Hey guys if you are a fan of dog proof traps like I am, check out this site.

dogprooftrapper.com

Sent from my iPhone using Tapatalk


----------



## Jonbnks (Jan 21, 2012)

I have been using dogproof traps for the first time this year. They are easy to use, but I have noticed that they can mess up the wrist of anything they catch, usually messing up the skin on the wrist. When its very cold, the arm and skin has been freezing to the traps. Does anyone have any suggestions as to what I can do to limit damage?


----------



## shoningram (Dec 6, 2015)

Jon unfortunately there is not a lot you can do to a DP. The raccoons furs I skin are cut off just below the hold site so it doesn't matter.
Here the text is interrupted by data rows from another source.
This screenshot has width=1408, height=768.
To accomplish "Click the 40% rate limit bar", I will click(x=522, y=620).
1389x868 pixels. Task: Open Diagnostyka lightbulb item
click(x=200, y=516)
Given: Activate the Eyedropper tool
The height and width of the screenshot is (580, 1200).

What else are you catching and what bait are you using?

Sent from my iPhone using Tapatalk


----------



## Jonbnks (Jan 21, 2012)

I started trapping season really late this year, and I only have a half dozen dog proof traps currently set out for raccoons. Fur prices aren't very good this year, so this is more for nuisance trapping and education purposes. First time that my 17 year old cousin has been able to go trapping with me. Pretty sure he enjoys us checking trap now as much as hunting. So far I have caught 13 opossums, 5 raccoons and a skunk. I'm using a mix of dry cat food and marshmellows. I also put Caven's Moonshine Lure or fish oil around the traps as an attractant.

I usually have the dog proofs attached with wire cable to trees and all my traps have double swivels. I tried using one trap with a 14" rebar stake, but the raccoon managed to pull it out of the ground somehow.
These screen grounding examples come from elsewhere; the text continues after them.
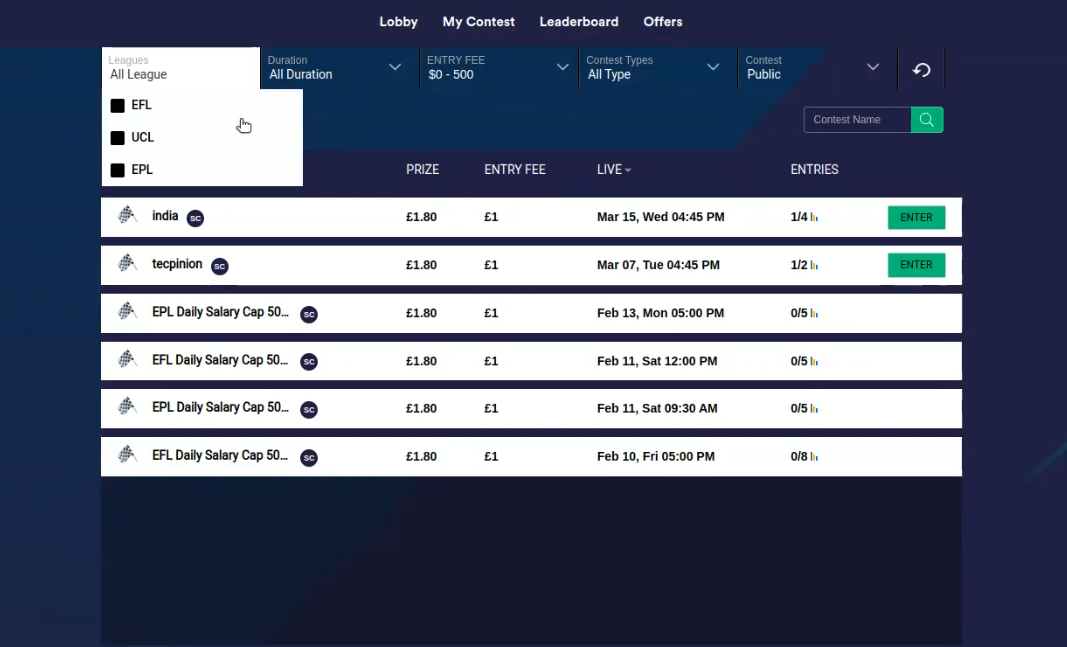Click the trophy icon on EPL Daily Salary Cap row

point(127,312)
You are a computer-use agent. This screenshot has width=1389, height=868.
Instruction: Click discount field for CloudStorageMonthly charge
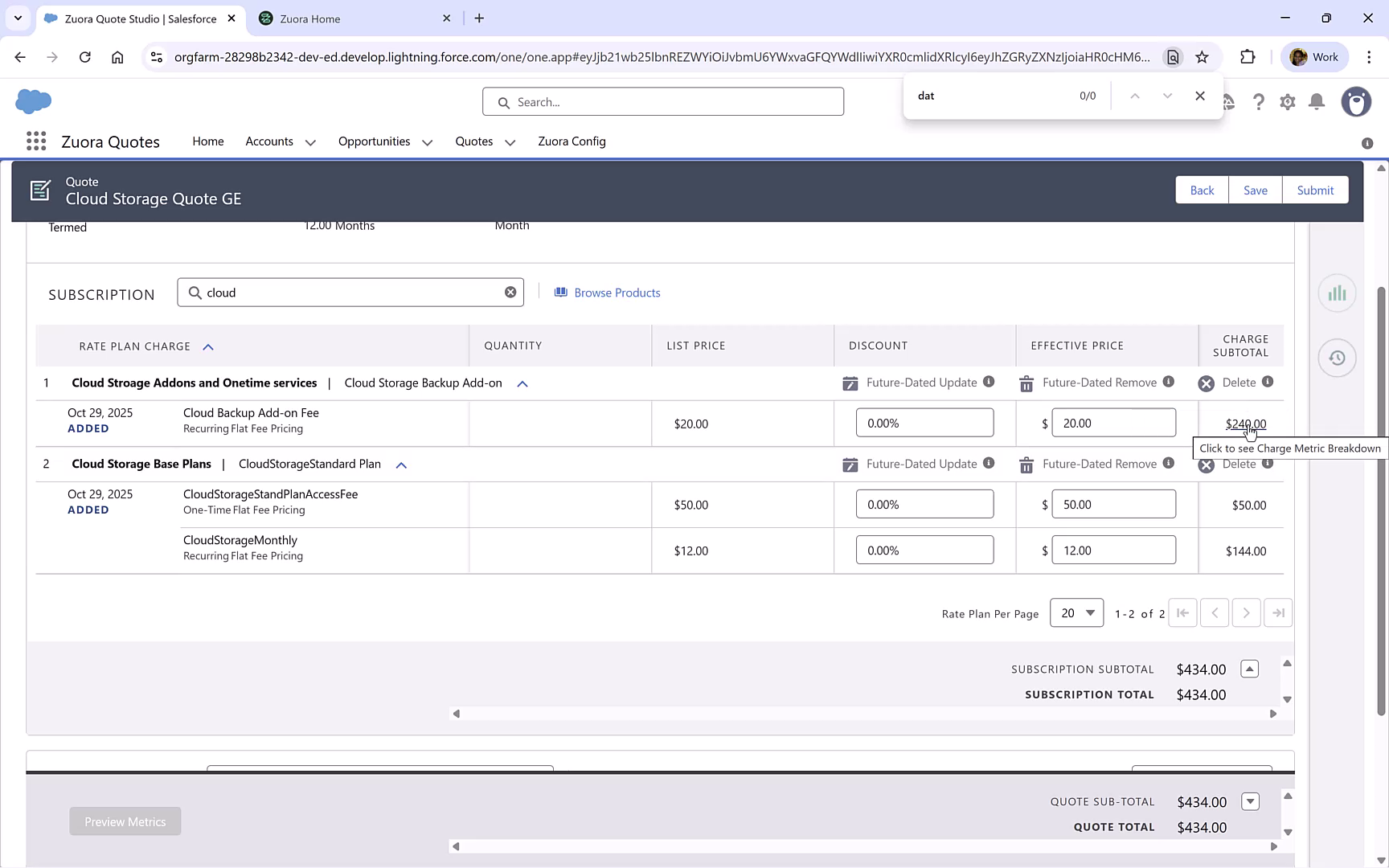pos(924,551)
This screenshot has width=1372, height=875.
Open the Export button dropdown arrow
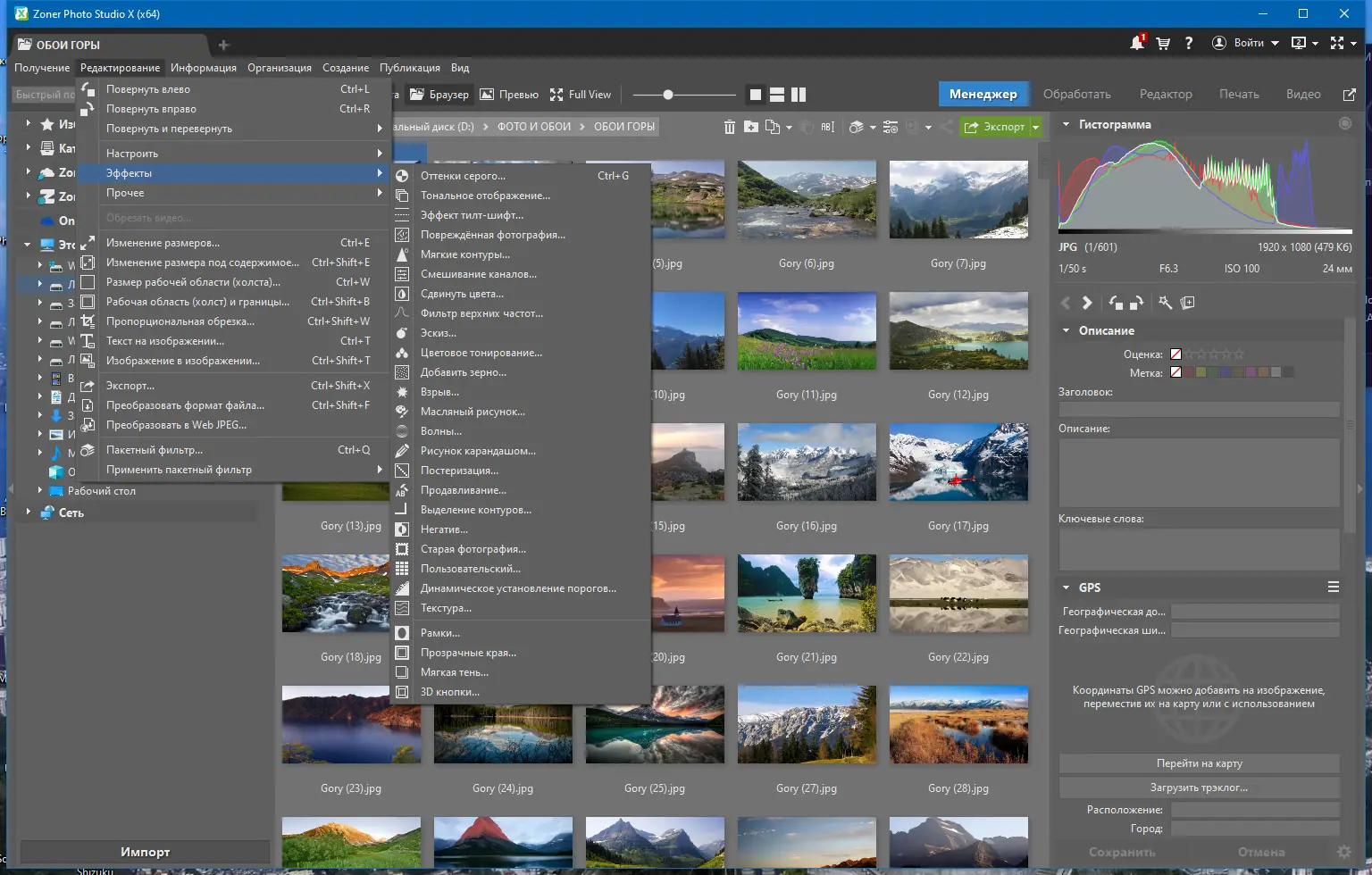click(1036, 127)
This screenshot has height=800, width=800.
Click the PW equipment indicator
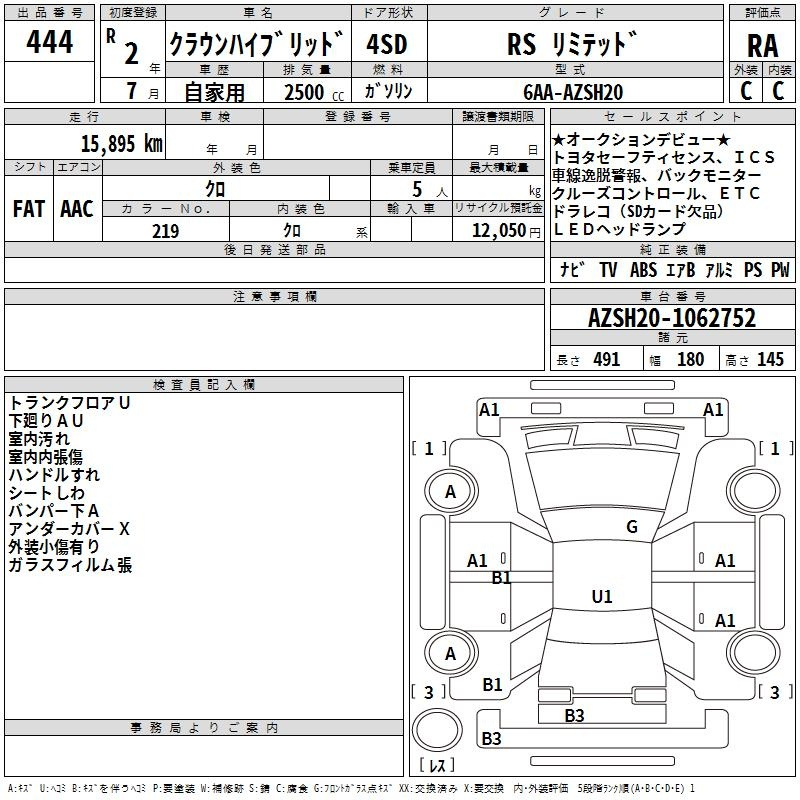(779, 270)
I understand that the damage doesn't really matter if I'm selling all the fur because of how the pelts are stretched, but I was just hoping there was a way to make it easier to remove the trapped animals when it's freezing cold instead of it being stuck to the traps.

I have 3 conibears setup for beavers and have caught 3 beavers so far. I've also caught 4 muskrats in the conibear beaver sets. I have a 19 pound, 46 pound and 55 pound beaver. Will post pictures of the beavers later. Currently I'm having to chip through 1-3" of ice to check my beaver traps.

Ground has been frozen solid around here for a couple weeks, so I haven't had a chance to get coyote traps out yet. I noticed yesterday, in the snow. that every single one of my traps had coyotes tracks visiting them. Hopefully with the warmer weather we are supposed to have this week, the animals will start moving around again.


----------



## Jonbnks (Jan 21, 2012)

Lost a big raccoon tonight. He was stuck in a dog proof trap but he was tangled up in a small pine tree. As I pulled up on the 4 wheeler, he jerked free of the trap and took off. All that was left in the trap was the front paw. Looks like the trap broke his leg and he was able to get free. Looks like these dog proofs have a spring that is too strong.


----------